[CHECK YOUR UNDERSTANDING]
A – List every web address given in the round-up on conserving natural enemies.
B – Write the next part of the round-up on conserving natural enemies, picking up after its final sentence.

[SELECTED EXTRACT]
☆ ☆ ☆ ☆ ☆ ☆ ☆
By: Tony Little, Technical Support Group to the Global IPM Facility, CABI Bioscience.

This quarter, Round-up focuses on the conservation of natural enemies.

I have always been slightly wary of conducting `broad spectrum' literature searches on the net, ever since a search on IPM in spice crops threw up `Mama Paprika's Red Hot Web Page' (I forget the address now). Further investigation secured me an almost instantaneous interview with the IT manager and a lecture on appropriate use of company technology!

So it was with some trepidation that I tapped `conservation' into the search engine, asking it to search within the results of two previous requests `biological control' and `natural enemies'. This yielded a few useful looking sites, but the majority were at some variance to the subject.

http://www.ucpress.edu/books/pages/8180.html, the University of California Press site, was among the more relevant pages. It carries useful reviews of recent publications, one of which, `Enhancing Biological Control' edited by Charles Pickett and Robert Bugg, focuses on the role of conservation of natural enemies in biological control.

Staying with the University of California, UC Davis post their forthcoming activities, including a course on conservation and augmentation in biological control, at http://ucdnema.ucdavis.edu/imagemap/nemmap/ENT135/12aCons.htm

http://www.rain.org/~sals/cotton.html, linked to the RAIN (Regional Alliance for Information Networking) site, was the only other page of real interest and carries an informative article about biological control in cotton, within which there is a good discussion on conservation in cotton systems.

It seems, then, that the bulk of information on conservation of natural enemies is to found at sites with a somewhat broader subject matter, and here I turn to my `Blue Chip' sites.
☆ ☆ ☆ ☆ ☆ ☆ ☆
[Stored entries]
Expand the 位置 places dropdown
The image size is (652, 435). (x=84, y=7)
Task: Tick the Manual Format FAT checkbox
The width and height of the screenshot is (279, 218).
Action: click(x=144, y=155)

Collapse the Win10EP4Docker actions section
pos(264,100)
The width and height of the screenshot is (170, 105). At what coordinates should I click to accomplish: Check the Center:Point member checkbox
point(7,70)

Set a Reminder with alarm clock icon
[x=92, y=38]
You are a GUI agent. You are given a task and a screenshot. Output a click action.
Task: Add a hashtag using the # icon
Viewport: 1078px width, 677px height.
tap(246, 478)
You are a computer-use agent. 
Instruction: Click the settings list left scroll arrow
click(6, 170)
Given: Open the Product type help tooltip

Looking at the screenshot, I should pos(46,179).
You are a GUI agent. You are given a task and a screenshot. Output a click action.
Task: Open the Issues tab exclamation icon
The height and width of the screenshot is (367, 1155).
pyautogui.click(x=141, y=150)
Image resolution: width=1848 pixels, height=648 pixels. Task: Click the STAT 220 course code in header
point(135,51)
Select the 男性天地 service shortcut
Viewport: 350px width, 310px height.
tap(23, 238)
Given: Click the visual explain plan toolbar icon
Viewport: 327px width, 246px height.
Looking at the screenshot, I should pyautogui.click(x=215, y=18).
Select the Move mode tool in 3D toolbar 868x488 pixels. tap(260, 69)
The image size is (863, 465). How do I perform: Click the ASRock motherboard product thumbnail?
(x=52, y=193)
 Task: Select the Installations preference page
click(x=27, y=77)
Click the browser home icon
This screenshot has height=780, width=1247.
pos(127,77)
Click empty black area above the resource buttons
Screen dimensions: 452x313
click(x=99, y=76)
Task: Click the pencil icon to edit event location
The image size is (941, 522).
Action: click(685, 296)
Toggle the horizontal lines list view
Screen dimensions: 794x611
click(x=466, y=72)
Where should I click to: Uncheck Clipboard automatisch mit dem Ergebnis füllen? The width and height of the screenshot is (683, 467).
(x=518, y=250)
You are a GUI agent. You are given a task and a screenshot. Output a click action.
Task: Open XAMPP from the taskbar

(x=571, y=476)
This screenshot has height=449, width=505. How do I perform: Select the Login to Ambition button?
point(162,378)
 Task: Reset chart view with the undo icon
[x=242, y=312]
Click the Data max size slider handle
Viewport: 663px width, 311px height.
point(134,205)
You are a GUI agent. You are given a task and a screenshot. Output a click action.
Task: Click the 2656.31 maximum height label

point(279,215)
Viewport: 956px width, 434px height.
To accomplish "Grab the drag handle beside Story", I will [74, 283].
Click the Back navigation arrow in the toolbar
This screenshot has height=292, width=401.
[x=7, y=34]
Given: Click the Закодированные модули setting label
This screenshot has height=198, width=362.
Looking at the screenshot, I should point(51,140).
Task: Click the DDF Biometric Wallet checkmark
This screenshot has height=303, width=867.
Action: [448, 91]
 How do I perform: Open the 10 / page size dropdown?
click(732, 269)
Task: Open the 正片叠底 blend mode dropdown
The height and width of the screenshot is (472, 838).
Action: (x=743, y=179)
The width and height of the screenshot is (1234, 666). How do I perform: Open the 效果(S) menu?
☆ ☆ ☆ ☆ ☆ ☆ ☆
[WRITTEN ANSWERS]
A –
http://www.ucpress.edu/books/pages/8180.html
http://ucdnema.ucdavis.edu/imagemap/nemmap/ENT135/12aCons.htm
http://www.rain.org/~sals/cotton.html

B –
http://ipmwww.ncsu.edu/biocontrol/2a.htm/#2, a site within the Biological Control Virtual Information Center includes a chart listing commercially available natural enemies and pesticides that are compatible with them. While this is aimed at augmentative releases, it contains pesticide effect data for some important generalized predator groups such as lacewings and ladybirds which may be applicable to field use.

http://www.igc.org/panna/pestis.html carries the Pesticide Information Service (PESTIS). PESTIS is an on-line database that contains pesticide reform-related material, including articles, newsletters, reports and action alerts. While I could find no articles relating directly to conservation of natural enemies using the site search engine, there were a number of articles, such as `Benefiting from Bugs' by Dan Imhoff, that contained a discussion on the topic.

http://www.wisc.edu/entomology/mbcn/fea201.html, which is home to the on-line journal `Mid-west Biological Control News' proved to be the most useful site. Of particular interest was an article entitled `Conservation of Natural Enemies: Keeping Your Livestock Happy', but which, rest assured, is entirely entomological, and is a nice introduction to conservation as a biocontrol strategy, with a useful list of references and contacts.

So a piecemeal and somehow rather unsatisfying search this quarter, but what it does do is highlight the lack of easy to locate, informative sites on this crucial, but evidently neglected aspect of biological control systems.